> [JOB]: Count how many of the lines below contain the string "width", matching case exactly, and reply with only that number.

> [SOURCE MATERIAL]:
--------

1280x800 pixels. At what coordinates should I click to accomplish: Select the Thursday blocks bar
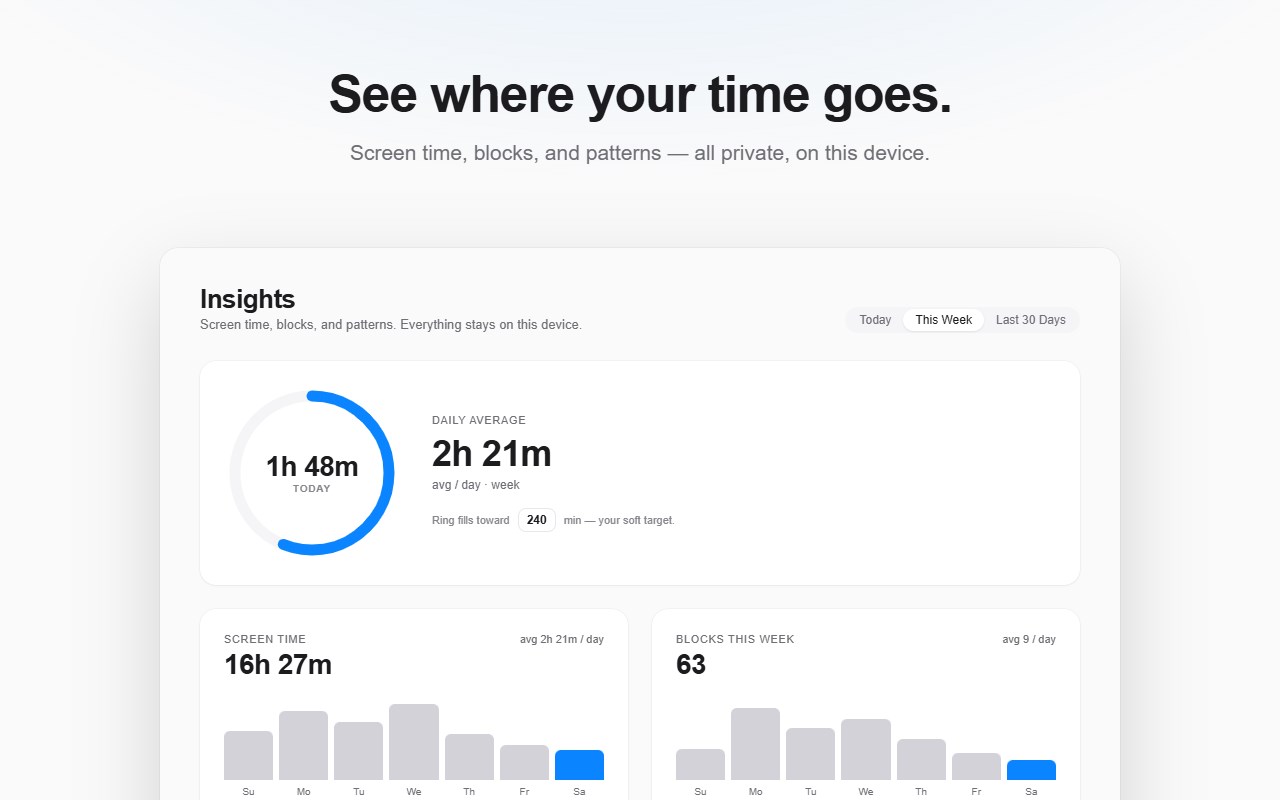(x=921, y=759)
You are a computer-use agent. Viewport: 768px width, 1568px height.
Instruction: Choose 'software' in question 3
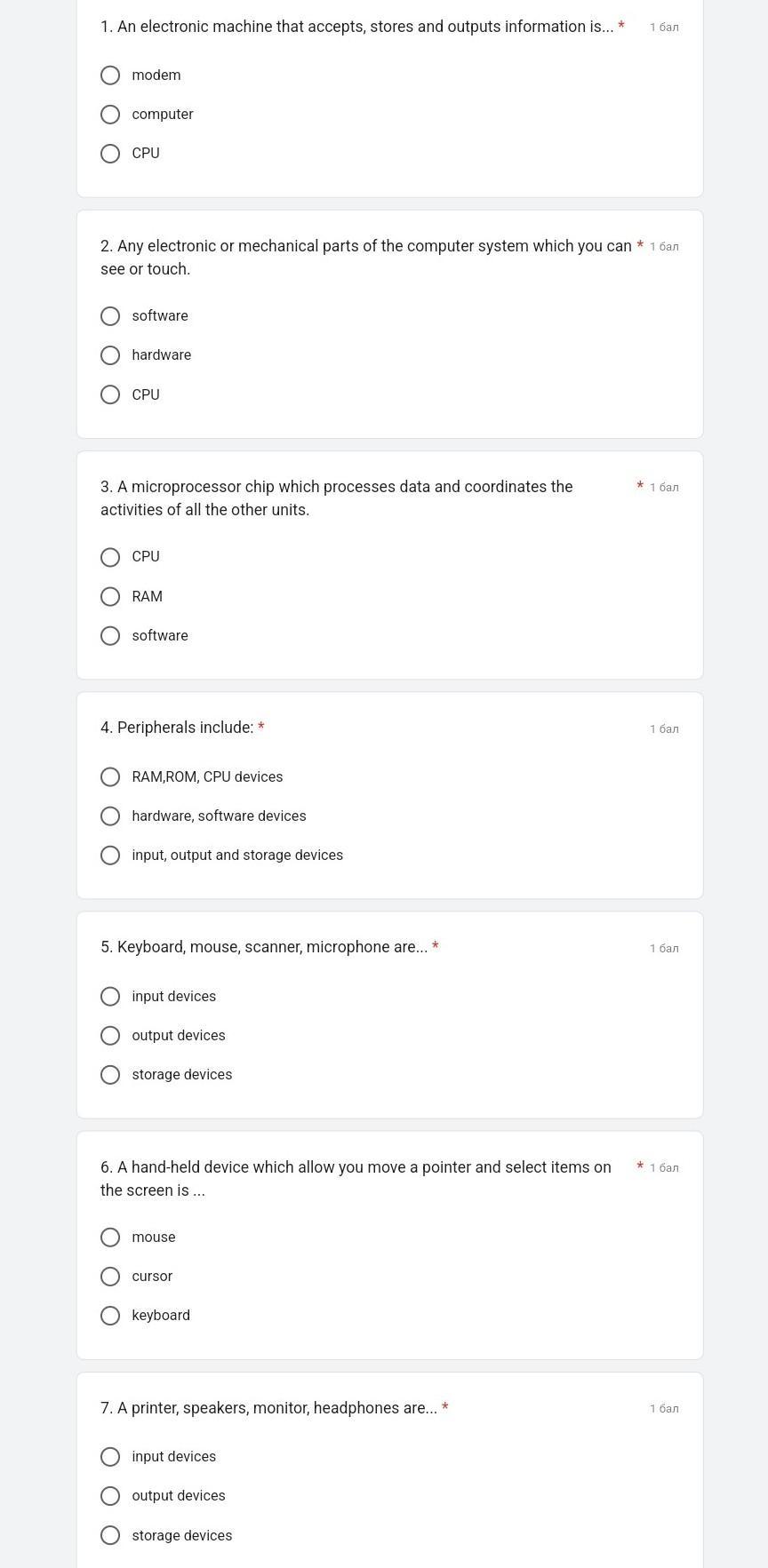(110, 635)
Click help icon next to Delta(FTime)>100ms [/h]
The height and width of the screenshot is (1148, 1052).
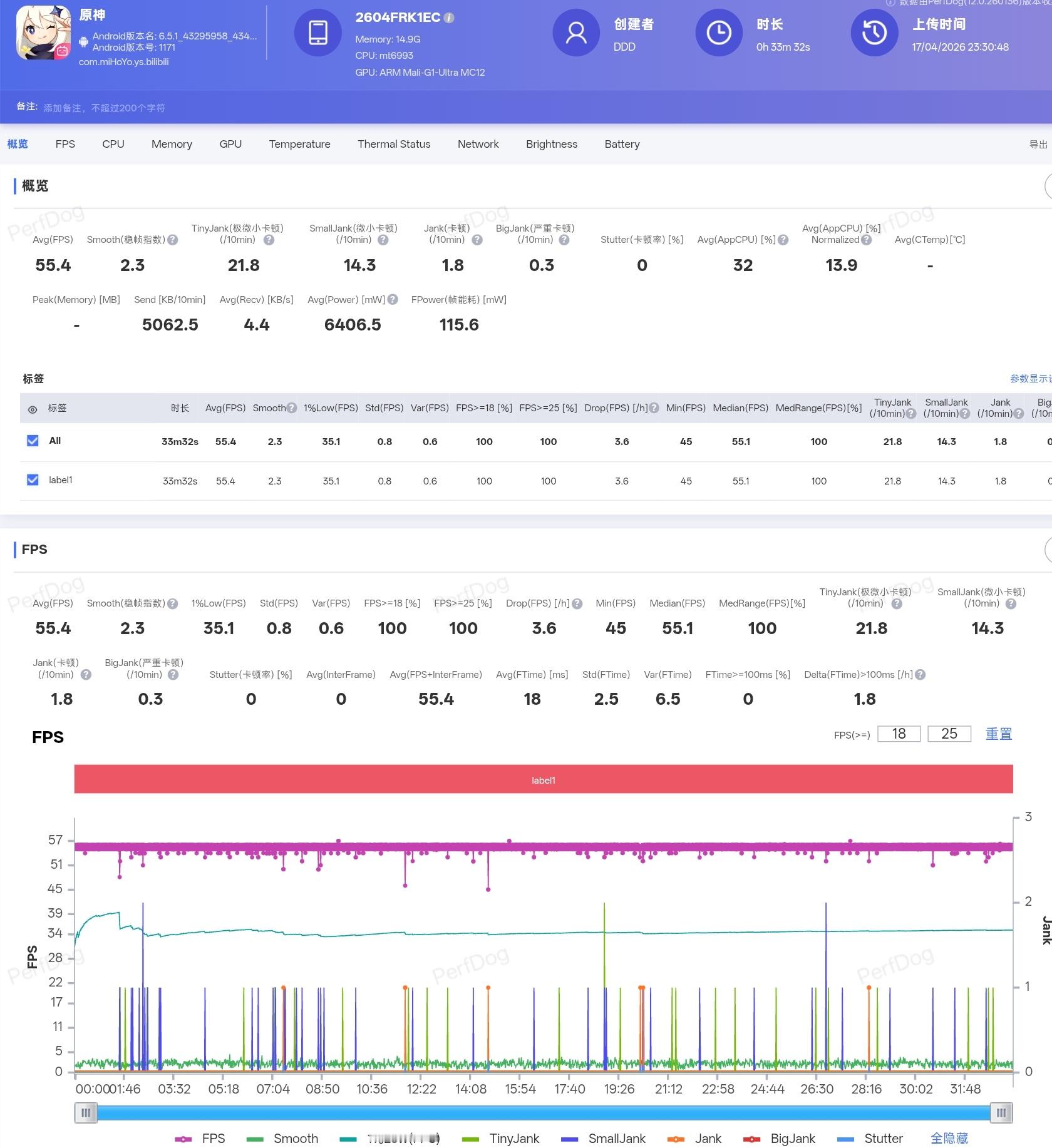920,675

--------

> [RESULT]: 2